:: DATASET RECORDS ::
#####

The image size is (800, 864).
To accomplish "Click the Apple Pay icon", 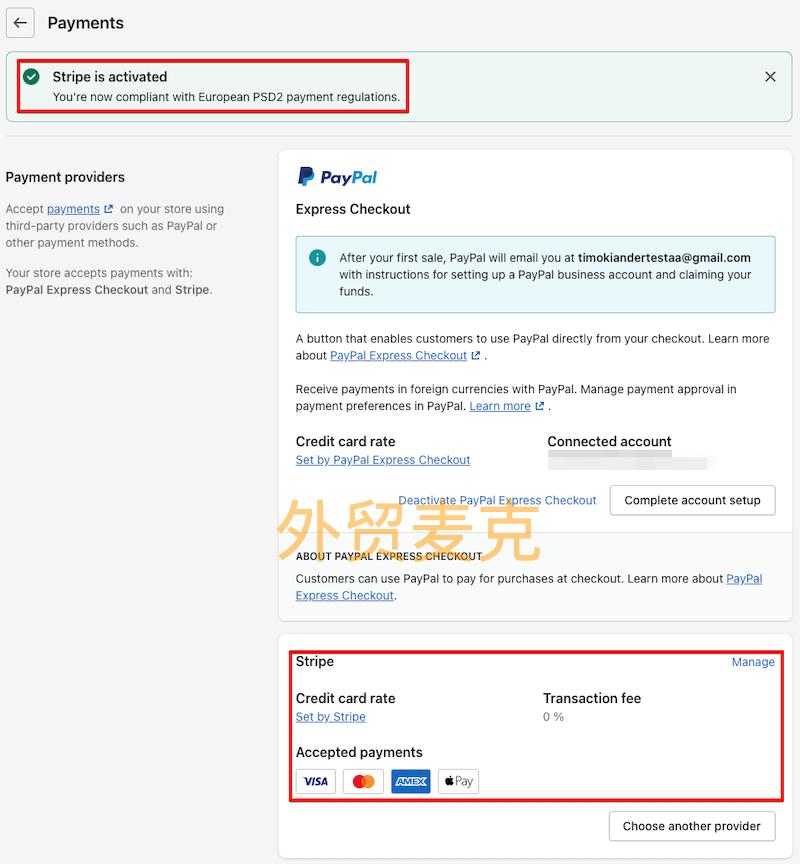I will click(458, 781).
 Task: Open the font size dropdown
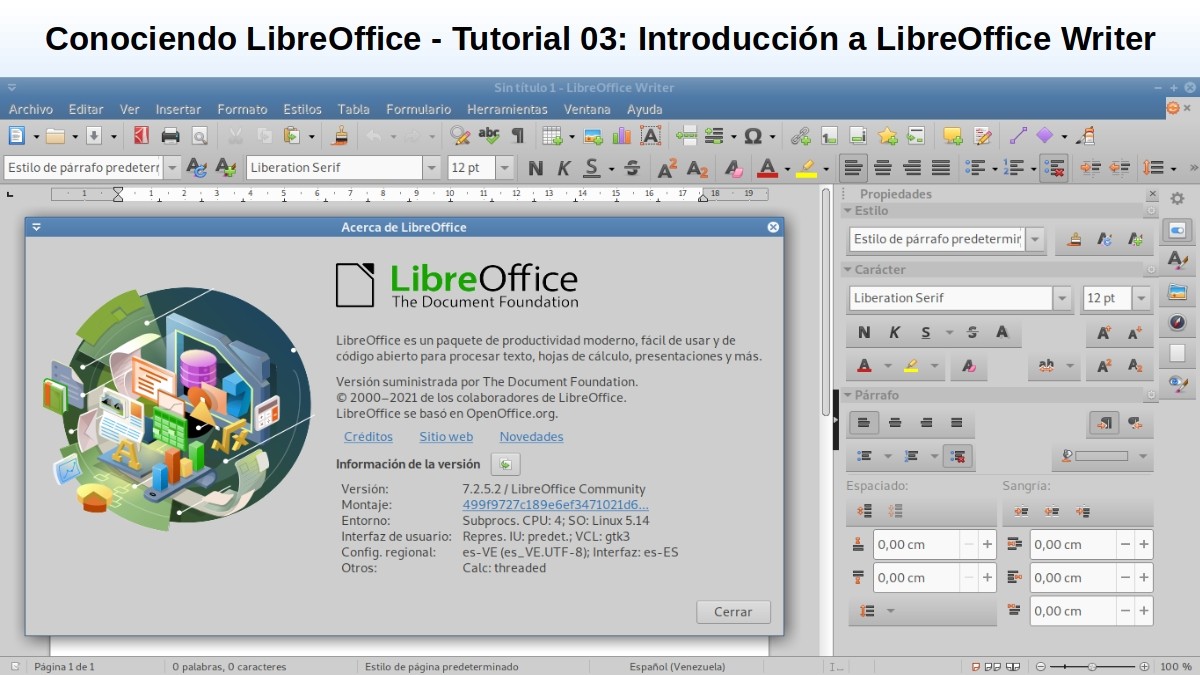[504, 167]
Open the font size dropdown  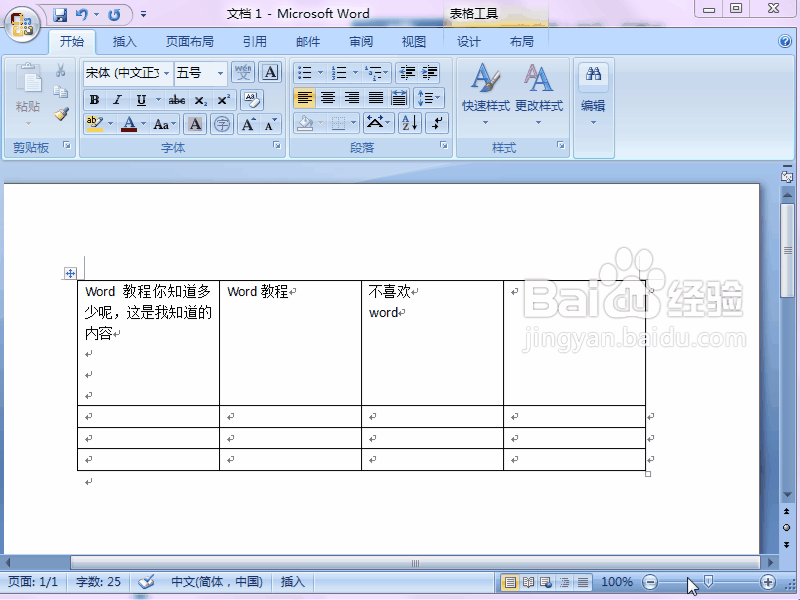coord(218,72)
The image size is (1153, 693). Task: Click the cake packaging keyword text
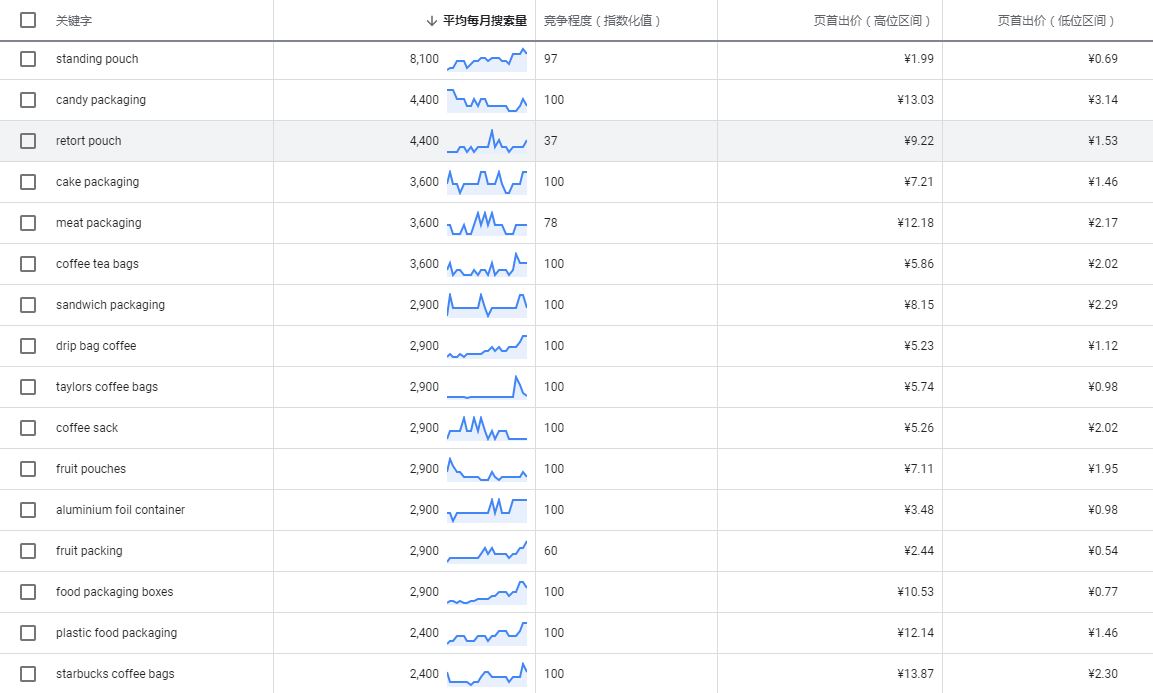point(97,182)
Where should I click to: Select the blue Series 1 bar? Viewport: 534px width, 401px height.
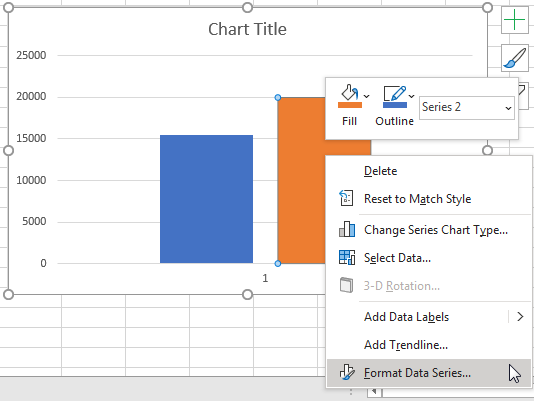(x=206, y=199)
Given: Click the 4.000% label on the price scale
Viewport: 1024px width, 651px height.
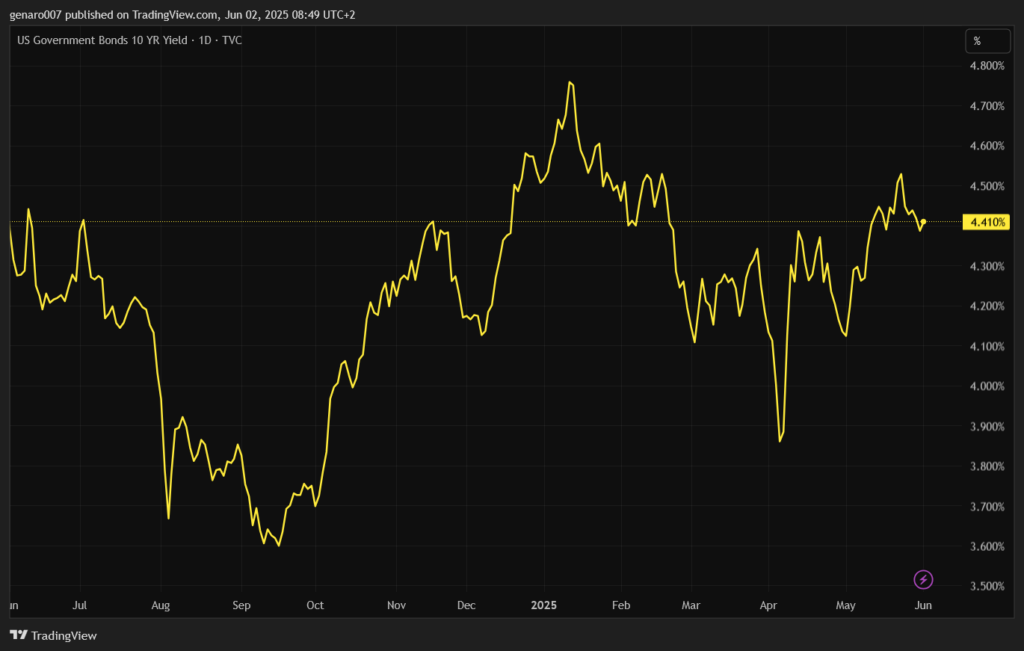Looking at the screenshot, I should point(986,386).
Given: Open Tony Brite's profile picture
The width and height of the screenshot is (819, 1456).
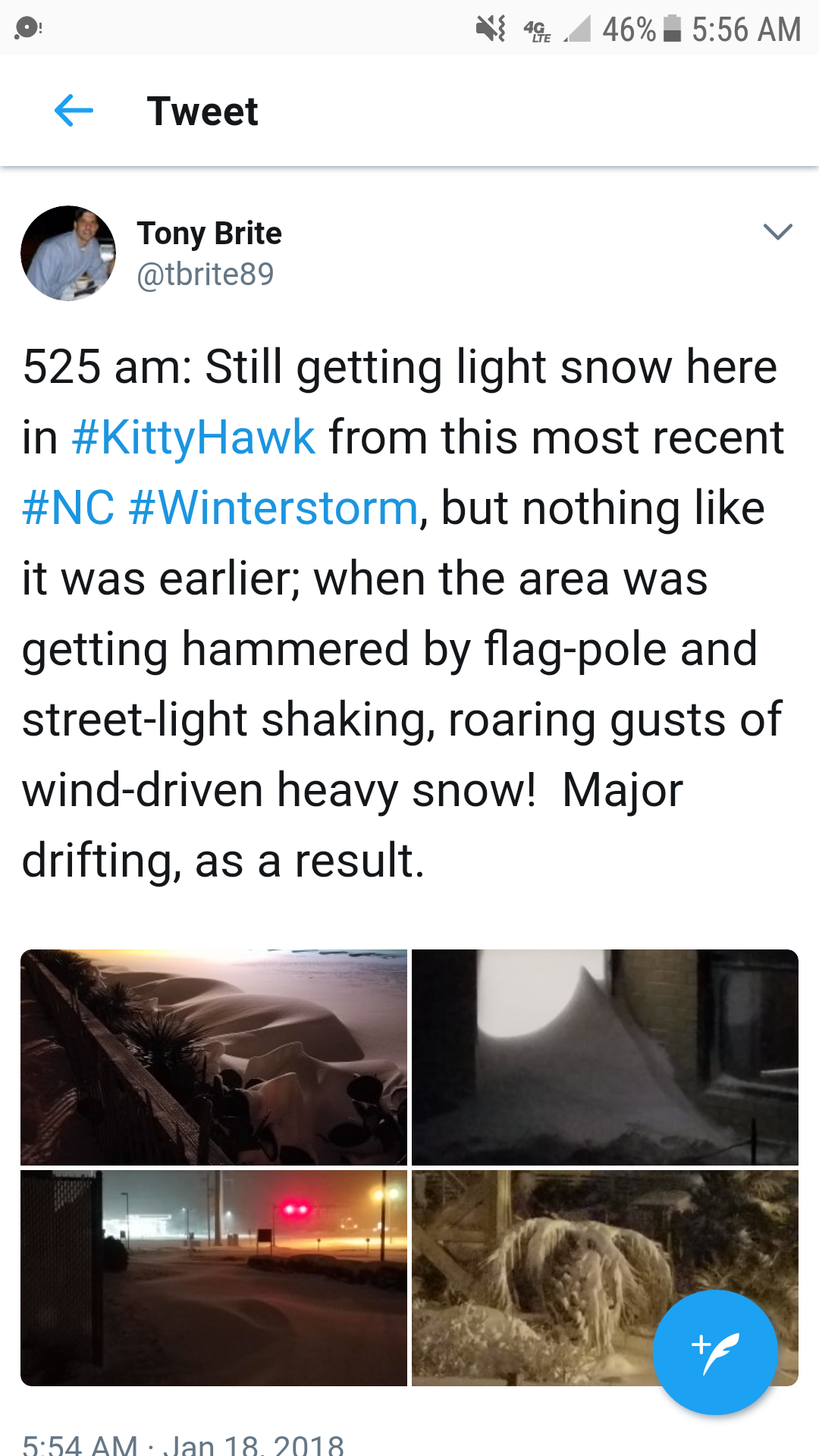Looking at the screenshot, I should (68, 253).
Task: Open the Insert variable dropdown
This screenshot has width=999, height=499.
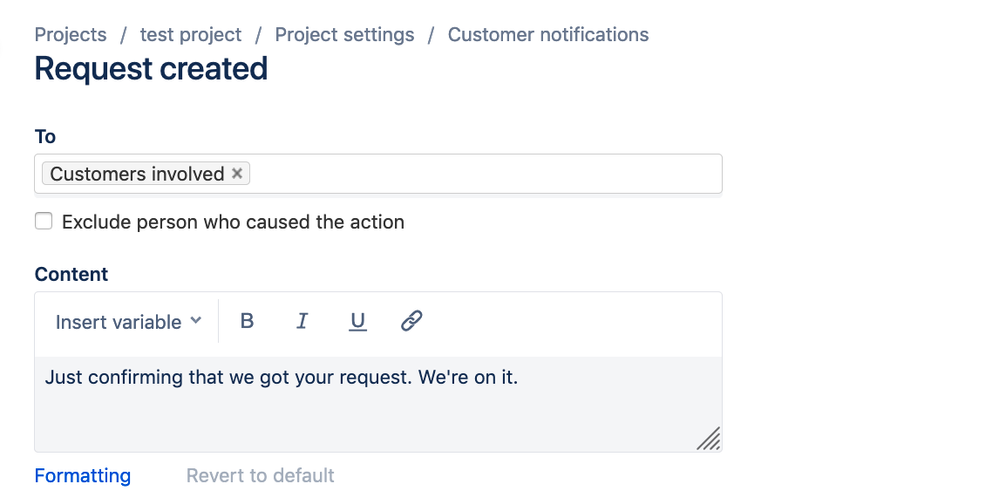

#####

:: WHAT NEEDS TO BE DONE ::
From the listing above, pick out each line where the word "Given" appears.

:: RESPONSE AREA ::
Given: Click the 4.000% label on the price scale
Given: Open Tony Brite's profile picture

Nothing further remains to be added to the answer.